Data excerpts
◆ ◆ ◆
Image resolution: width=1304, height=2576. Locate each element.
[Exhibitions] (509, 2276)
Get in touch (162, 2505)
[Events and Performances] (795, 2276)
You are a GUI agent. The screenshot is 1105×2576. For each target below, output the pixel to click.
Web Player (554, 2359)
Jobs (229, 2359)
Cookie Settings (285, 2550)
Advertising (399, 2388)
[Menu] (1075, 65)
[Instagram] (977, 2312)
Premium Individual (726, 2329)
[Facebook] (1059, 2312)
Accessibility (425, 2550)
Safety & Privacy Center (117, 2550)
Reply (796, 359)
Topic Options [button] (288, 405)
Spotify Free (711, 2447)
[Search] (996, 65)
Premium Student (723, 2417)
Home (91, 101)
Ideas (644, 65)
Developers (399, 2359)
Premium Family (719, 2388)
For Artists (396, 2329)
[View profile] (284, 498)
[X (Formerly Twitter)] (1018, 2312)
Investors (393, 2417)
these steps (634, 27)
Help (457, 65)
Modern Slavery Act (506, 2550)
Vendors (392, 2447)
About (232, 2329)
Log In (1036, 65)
◆ ◆ ◆
Problem details:
The response should be an exact copy of all the records above.

Task solution:
Image resolution: width=1304, height=2576. Locate each element.
[Exhibitions] (509, 2276)
Get in touch (162, 2505)
[Events and Performances] (795, 2276)
You are a GUI agent. The screenshot is 1105×2576. For each target below, output the pixel to click.
Web Player (554, 2359)
Jobs (229, 2359)
Cookie Settings (285, 2550)
Advertising (399, 2388)
[Menu] (1075, 65)
[Instagram] (977, 2312)
Premium Individual (726, 2329)
[Facebook] (1059, 2312)
Accessibility (425, 2550)
Safety & Privacy Center (117, 2550)
Reply (796, 359)
Topic Options [button] (288, 405)
Spotify Free (711, 2447)
[Search] (996, 65)
Premium Student (723, 2417)
Home (91, 101)
Ideas (644, 65)
Developers (399, 2359)
Premium Family (719, 2388)
For Artists (396, 2329)
[View profile] (284, 498)
[X (Formerly Twitter)] (1018, 2312)
Investors (393, 2417)
these steps (634, 27)
Help (457, 65)
Modern Slavery Act (506, 2550)
Vendors (392, 2447)
About (232, 2329)
Log In (1036, 65)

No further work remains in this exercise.